Coupled dark energy: Parameter constraints from N-body simulations

We investigate cosmologies where dark matter (DM) is coupled to dark energy (DE), through N-body simulations. The dark-dark coupling introduces two novel effects in particle dynamics: (i) DM particle masses vary with time; (ii) gravity between DM particles is ruled by a constant $G^{*},$ greater than Newton’s constant G, holding in other two-body interactions. Hence, DM particle dynamics violates the equivalence principle and, as a consequence, baryons and DM particle distributions develop a large scale bias. Here we focus on DE models with Ratra-Peebles (RP) potentials. The dark-dark coupling is set in a parametric range compatible with background and linear dynamics. We find that nonlinear dynamics puts additional constraints on the coupling parameter. They mostly arise from cluster density profiles that we find to yield higher concentrations in coupled RP models, with respect to (uncoupled) dynamical DE cosmologies.
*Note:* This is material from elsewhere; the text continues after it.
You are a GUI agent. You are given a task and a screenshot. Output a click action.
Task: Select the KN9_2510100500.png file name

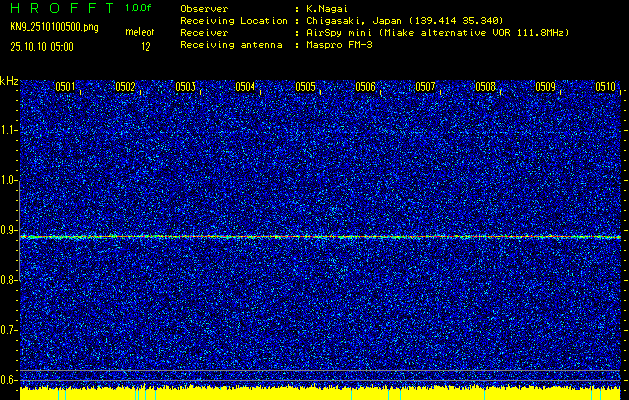click(54, 27)
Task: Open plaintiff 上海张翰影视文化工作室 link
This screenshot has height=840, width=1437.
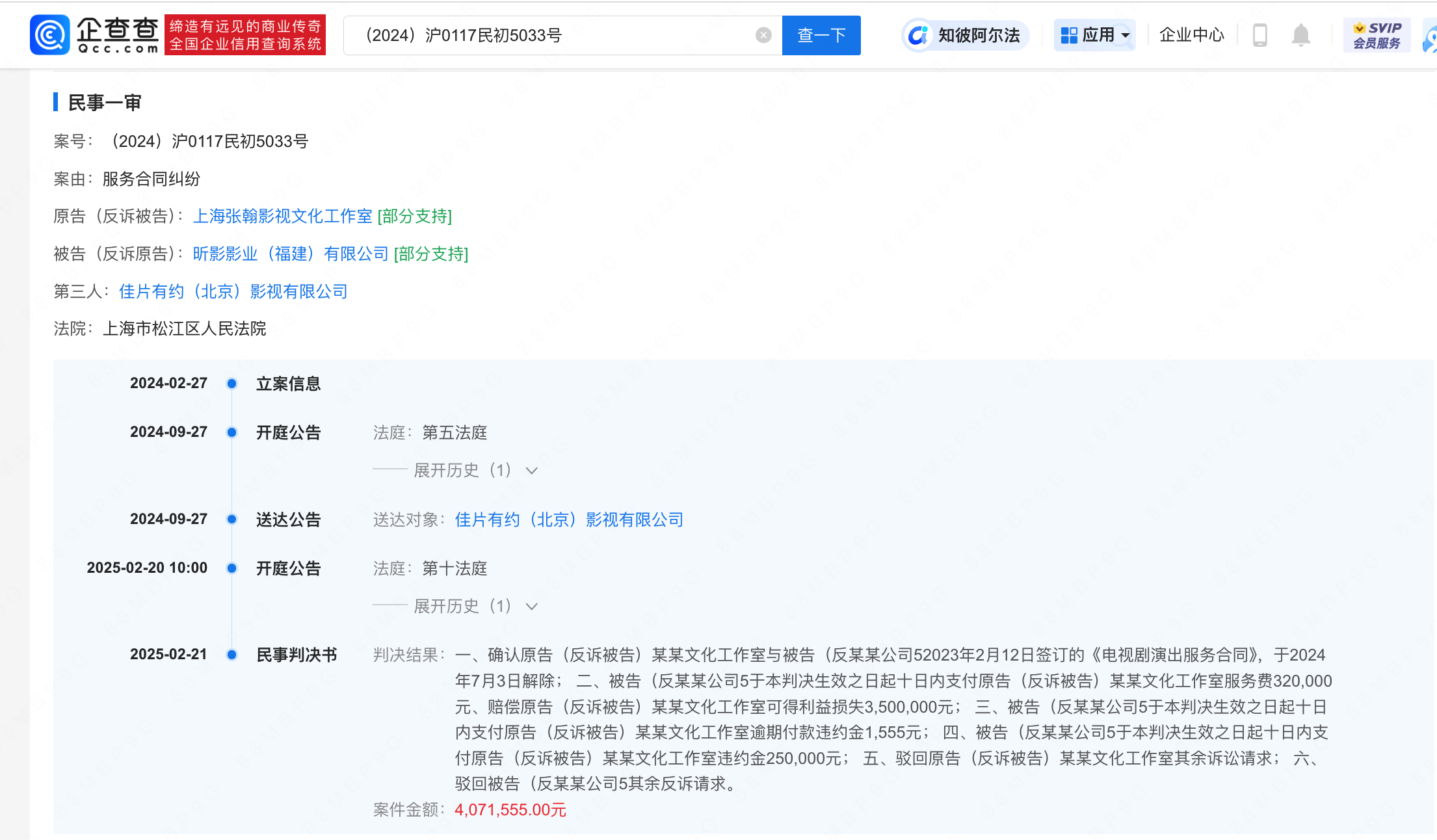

Such an enhancement, although being a strong effect in some coupling parameter range, leads to acceptable observables for a significant range of values of the coupling parameter. We also analyze the expected cluster mass function and the DM-baryon bias in nonlinear conditions, finding them compatible with data. With the above restrictions, coupled DE models with a RP potential are therefore consistent with cosmological nonlinear observables. As a general conclusion, we confirm that cosmologies with a suitable dark-dark coupling are viable theories.